Why is it Called the Behavioral Layer

The name comes from the nature of the inputs it handles. At this boundary, the system is not reacting to a schema. It is reacting to behavior. A person behaves unpredictably when typing a request. A language model behaves unpredictably when generating a response. A third-party system behaves unpredictably when sending a payload that almost matches your expectations.

The Behavioral Layer exists to interpret that behavior.

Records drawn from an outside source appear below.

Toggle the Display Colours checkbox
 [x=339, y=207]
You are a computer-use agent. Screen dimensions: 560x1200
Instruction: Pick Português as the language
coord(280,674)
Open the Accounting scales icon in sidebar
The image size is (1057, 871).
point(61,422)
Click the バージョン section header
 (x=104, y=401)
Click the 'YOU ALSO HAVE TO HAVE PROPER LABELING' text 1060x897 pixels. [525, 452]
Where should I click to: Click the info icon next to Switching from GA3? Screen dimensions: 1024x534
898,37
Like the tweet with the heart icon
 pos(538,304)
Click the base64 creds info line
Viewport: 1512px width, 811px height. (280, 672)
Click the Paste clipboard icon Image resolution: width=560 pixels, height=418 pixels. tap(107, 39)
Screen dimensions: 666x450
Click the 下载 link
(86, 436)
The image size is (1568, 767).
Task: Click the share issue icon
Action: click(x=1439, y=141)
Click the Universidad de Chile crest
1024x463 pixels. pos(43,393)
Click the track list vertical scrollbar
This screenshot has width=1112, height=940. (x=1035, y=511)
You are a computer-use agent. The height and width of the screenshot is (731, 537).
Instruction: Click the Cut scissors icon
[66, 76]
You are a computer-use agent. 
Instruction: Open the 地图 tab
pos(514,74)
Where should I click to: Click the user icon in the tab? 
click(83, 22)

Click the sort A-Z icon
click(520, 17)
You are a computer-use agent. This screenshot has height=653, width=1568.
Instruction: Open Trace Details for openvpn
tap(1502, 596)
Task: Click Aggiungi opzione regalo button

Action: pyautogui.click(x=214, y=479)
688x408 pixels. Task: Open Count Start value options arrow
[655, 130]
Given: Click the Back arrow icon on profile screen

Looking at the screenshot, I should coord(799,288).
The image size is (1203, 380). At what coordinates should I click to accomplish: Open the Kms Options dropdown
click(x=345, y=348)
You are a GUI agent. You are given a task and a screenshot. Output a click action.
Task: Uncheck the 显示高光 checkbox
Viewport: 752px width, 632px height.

It focuses on what the sender is trying to do, not how the sender structures the data. It resolves intent, ambiguity, and variability before any translation or invariant enforcement occurs. The name fits because it describes the responsibility: making sense of behavior so the rest of the system does not have to.

Implementation Options

You can build a Behavioral Layer using several strategies, depending on your constraints and the variability of your inputs.

Deterministic Rules

This is the simplest approach. You define explicit rules for classification, normalization, and enrichment. It works well when the input space is small and predictable. It may work in more complex spaces with the help of a rules-engine or similar logic framework.

  • Pros: transparent, easy to test, easy to reason about
  • Cons: brittle when inputs vary widely or evolve over time

Heuristics and Pattern Matching

This approach uses scoring, thresholds, and pattern recognition to handle more variability without committing to full machine learning.

  • Pros: flexible, adaptable, still deterministic
  • Cons: harder to maintain, can drift into complexity

Fine-Tuned Language Models

A small, purpose-built model can classify intent, normalize fields, and map ambiguous inputs into structured forms with far more reliability than hand-written rules.

  • Pros: handles real-world variability, reduces rule complexity, improves resilience
  • Cons: requires training data, monitoring, and versioning discipline

The Behavioral Layer does not require a language model. LLMs and other probabilistic models simply make it easier to implement the layer when the input space becomes too variable for deterministic approaches.

Use Case 2: Human Input

The earlier example showed how a machine to machine request can contain natural language inside a structured API call. The same problem appears when a human interacts with the system. A user may type a request in their own words, combine multiple actions in a single message, or omit details that downstream components require. The Behavioral Layer handles this variability by interpreting what the user is trying to do and expressing that behavior in a predictable shape.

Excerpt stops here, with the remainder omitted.